Arbeitsauftrag 1:
Fasse den Textauszug in zwei Sätzen zusammen.
Arbeitsauftrag 2:
Gib die Passage des Textauszugs zwischen „Olaf Arndt im Gespräch“ und „Betrieb zu naehern.“ einschließlich wieder und ändere dabei „Kinos“ zu „Museen“.
Arbeitsauftrag 3:
Um welchen Betrag dürften die Umsätze der Branche laut Textauszug in den Jahren 2020 und 2021 sinken?

Textauszug:
• • •
Eine Prognose des Kompetenzzentrums für Kultur- und Kreativwirtschaft zeichnet für die Branche ein finsteres Bild der wirtschaftlichen Lage. Die Umsätze dürften in den Jahren 2020 und 2021 um 30 bis 50 Milliarden Euro sinken, sagte Studienautor Olaf Arndt im Dlf.

Olaf Arndt im Gespräch mit Anja Reinhardt |
Umgebaute Sitzreihen zur Einhaltung der Abstandsregeln im Berliner Ensemble, aufgenommen in Berlin, 28.05.2020. Aufgrund der Einschraenkungen durch das Corona-Virus koennen viele Kurlturhaeuser, Theater, Kinos und dergleichen nicht oeffnen. Die Kulturbranche befuerchtet daher existentielle Verluste durch fehlende Einnahmen. Das Berliner Ensemble versucht sich mit dem Umbau der Sitzreihen einer Rueckkehr zum Betrieb zu naehern.
Dramatische Lage in Sachen Drama: Theater können die horrenden Verluste durch die Pandemie nicht ausgleichen (imago / photothek / Florian Gaertner)
• • •
Aufgeführte Daten:
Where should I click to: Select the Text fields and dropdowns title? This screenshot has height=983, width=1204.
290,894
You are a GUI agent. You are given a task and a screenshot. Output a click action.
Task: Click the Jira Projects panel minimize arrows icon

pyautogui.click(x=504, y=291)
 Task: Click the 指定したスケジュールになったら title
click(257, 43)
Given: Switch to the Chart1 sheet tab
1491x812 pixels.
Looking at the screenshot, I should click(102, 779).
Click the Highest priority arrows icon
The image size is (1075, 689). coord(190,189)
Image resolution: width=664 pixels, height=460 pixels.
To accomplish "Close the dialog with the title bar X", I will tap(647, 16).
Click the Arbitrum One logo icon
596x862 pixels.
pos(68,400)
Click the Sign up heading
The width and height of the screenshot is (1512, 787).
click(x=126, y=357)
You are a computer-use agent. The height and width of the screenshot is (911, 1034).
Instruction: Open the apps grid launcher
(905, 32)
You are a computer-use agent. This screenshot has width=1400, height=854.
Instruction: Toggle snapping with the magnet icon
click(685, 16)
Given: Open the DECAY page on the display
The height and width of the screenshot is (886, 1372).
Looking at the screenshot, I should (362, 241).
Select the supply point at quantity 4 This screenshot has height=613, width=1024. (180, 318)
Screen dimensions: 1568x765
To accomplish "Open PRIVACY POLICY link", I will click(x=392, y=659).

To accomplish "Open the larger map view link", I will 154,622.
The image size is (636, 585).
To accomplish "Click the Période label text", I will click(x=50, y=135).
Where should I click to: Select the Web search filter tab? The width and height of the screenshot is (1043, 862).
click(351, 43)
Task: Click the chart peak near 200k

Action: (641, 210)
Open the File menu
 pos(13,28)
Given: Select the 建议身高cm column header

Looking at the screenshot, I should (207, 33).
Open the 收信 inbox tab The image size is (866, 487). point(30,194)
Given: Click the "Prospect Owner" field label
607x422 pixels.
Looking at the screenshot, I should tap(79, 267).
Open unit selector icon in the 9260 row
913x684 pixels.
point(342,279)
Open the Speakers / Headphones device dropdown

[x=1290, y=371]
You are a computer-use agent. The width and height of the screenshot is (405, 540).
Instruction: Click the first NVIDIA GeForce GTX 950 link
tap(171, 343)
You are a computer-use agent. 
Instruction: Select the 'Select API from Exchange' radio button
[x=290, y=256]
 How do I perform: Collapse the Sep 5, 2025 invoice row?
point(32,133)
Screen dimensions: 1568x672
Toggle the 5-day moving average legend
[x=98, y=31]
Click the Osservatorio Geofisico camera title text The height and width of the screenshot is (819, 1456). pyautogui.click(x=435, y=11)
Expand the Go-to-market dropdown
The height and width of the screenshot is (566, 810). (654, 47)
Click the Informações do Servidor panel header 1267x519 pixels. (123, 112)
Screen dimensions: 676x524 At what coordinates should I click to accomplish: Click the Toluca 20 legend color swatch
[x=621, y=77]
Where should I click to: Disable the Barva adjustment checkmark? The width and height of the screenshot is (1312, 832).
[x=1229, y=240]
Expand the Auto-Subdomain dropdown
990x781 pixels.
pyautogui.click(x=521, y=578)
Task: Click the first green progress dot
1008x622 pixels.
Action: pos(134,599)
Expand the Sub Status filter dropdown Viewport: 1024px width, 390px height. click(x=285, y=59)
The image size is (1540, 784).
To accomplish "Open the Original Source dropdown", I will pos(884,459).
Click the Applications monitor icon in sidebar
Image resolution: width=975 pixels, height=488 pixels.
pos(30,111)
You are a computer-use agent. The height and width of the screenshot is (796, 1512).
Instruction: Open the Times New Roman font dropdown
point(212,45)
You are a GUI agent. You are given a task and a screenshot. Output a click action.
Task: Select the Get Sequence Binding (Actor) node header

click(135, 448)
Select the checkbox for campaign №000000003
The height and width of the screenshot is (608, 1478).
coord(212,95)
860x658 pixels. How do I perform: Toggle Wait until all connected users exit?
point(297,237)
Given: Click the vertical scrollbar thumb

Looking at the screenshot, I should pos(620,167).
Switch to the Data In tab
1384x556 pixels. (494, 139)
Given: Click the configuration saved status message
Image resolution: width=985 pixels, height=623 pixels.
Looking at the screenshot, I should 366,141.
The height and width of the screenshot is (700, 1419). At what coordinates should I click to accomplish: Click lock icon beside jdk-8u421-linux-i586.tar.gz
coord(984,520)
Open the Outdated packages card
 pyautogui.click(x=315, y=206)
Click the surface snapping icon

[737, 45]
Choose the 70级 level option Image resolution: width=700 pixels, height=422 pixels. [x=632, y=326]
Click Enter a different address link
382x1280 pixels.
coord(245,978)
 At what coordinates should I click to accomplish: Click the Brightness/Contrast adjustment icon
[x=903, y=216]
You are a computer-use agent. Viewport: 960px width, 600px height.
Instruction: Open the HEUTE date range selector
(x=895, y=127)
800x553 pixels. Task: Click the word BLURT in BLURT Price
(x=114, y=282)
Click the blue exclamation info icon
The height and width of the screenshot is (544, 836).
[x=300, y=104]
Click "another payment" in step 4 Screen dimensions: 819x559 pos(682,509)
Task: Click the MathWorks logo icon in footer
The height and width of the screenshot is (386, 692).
• • •
Antwortbereich 1:
Eine Prognose des Kompetenzzentrums für Kultur- und Kreativwirtschaft zeichnet ein finsteres Bild der wirtschaftlichen Lage der Branche, deren Umsätze 2020 und 2021 um 30 bis 50 Milliarden Euro sinken dürften. Wegen der Einschränkungen durch das Corona-Virus können viele Theater und Kinos nicht öffnen, und Theater können die Verluste durch die Pandemie nicht ausgleichen.

Antwortbereich 2:
Olaf Arndt im Gespräch mit Anja Reinhardt |
Umgebaute Sitzreihen zur Einhaltung der Abstandsregeln im Berliner Ensemble, aufgenommen in Berlin, 28.05.2020. Aufgrund der Einschraenkungen durch das Corona-Virus koennen viele Kurlturhaeuser, Theater, Museen und dergleichen nicht oeffnen. Die Kulturbranche befuerchtet daher existentielle Verluste durch fehlende Einnahmen. Das Berliner Ensemble versucht sich mit dem Umbau der Sitzreihen einer Rueckkehr zum Betrieb zu naehern.

Antwortbereich 3:
Um 30 bis 50 Milliarden Euro.